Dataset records
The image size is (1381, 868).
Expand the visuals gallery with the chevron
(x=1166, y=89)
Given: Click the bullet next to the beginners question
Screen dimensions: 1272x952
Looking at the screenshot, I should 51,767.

-- Try it --
Every entry above should be retyped exactly as it appears.

-- Solution --
The image size is (1381, 868).
Expand the visuals gallery with the chevron
(x=1166, y=89)
Given: Click the bullet next to the beginners question
Screen dimensions: 1272x952
Looking at the screenshot, I should 51,767.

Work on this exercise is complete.